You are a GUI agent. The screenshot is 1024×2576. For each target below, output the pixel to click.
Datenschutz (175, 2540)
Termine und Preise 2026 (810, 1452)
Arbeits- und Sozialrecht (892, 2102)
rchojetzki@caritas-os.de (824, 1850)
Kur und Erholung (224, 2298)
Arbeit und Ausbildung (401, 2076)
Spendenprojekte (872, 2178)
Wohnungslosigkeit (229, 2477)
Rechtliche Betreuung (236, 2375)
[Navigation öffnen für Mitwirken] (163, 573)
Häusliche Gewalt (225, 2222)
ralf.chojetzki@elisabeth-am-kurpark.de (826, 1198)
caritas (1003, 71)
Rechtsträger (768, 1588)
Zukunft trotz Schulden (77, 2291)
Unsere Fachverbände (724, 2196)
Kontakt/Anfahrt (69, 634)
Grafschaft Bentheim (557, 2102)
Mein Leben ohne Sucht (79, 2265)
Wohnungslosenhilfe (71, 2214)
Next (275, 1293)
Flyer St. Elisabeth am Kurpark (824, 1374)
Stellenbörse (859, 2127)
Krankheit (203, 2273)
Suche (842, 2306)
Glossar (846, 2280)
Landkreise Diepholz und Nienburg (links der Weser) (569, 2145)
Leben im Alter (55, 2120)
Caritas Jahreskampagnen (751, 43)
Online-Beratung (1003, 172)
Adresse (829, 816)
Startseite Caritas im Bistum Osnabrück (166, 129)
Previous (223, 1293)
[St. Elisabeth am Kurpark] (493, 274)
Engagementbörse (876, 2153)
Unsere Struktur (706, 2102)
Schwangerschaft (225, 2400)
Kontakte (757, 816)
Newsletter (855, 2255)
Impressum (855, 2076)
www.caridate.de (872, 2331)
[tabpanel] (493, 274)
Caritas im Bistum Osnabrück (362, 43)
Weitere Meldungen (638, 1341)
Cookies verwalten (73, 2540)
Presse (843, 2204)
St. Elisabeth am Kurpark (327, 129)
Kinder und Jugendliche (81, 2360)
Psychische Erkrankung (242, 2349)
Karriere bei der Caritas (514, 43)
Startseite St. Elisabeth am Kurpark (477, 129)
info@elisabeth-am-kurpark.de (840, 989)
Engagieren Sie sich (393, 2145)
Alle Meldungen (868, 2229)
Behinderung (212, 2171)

-- What this task involves --
The required result is a verbatim copy of all the entries.

-- Task answer --
You are a GUI agent. The screenshot is 1024×2576. For each target below, output the pixel to click.
Datenschutz (175, 2540)
Termine und Preise 2026 (810, 1452)
Arbeits- und Sozialrecht (892, 2102)
rchojetzki@caritas-os.de (824, 1850)
Kur und Erholung (224, 2298)
Arbeit und Ausbildung (401, 2076)
Spendenprojekte (872, 2178)
Wohnungslosigkeit (229, 2477)
Rechtliche Betreuung (236, 2375)
[Navigation öffnen für Mitwirken] (163, 573)
Häusliche Gewalt (225, 2222)
ralf.chojetzki@elisabeth-am-kurpark.de (826, 1198)
caritas (1003, 71)
Rechtsträger (768, 1588)
Zukunft trotz Schulden (77, 2291)
Unsere Fachverbände (724, 2196)
Kontakt/Anfahrt (69, 634)
Grafschaft Bentheim (557, 2102)
Mein Leben ohne Sucht (79, 2265)
Wohnungslosenhilfe (71, 2214)
Next (275, 1293)
Flyer St. Elisabeth am Kurpark (824, 1374)
Stellenbörse (859, 2127)
Krankheit (203, 2273)
Suche (842, 2306)
Glossar (846, 2280)
Landkreise Diepholz und Nienburg (links der Weser) (569, 2145)
Leben im Alter (55, 2120)
Caritas Jahreskampagnen (751, 43)
Online-Beratung (1003, 172)
Adresse (829, 816)
Startseite Caritas im Bistum Osnabrück (166, 129)
Previous (223, 1293)
[St. Elisabeth am Kurpark] (493, 274)
Engagementbörse (876, 2153)
Unsere Struktur (706, 2102)
Schwangerschaft (225, 2400)
Kontakte (757, 816)
Newsletter (855, 2255)
Impressum (855, 2076)
www.caridate.de (872, 2331)
[tabpanel] (493, 274)
Caritas im Bistum Osnabrück (362, 43)
Weitere Meldungen (638, 1341)
Cookies verwalten (73, 2540)
Presse (843, 2204)
St. Elisabeth am Kurpark (327, 129)
Kinder und Jugendliche (81, 2360)
Psychische Erkrankung (242, 2349)
Karriere bei der Caritas (514, 43)
Startseite St. Elisabeth am Kurpark (477, 129)
info@elisabeth-am-kurpark.de (840, 989)
Engagieren Sie sich (393, 2145)
Alle Meldungen (868, 2229)
Behinderung (212, 2171)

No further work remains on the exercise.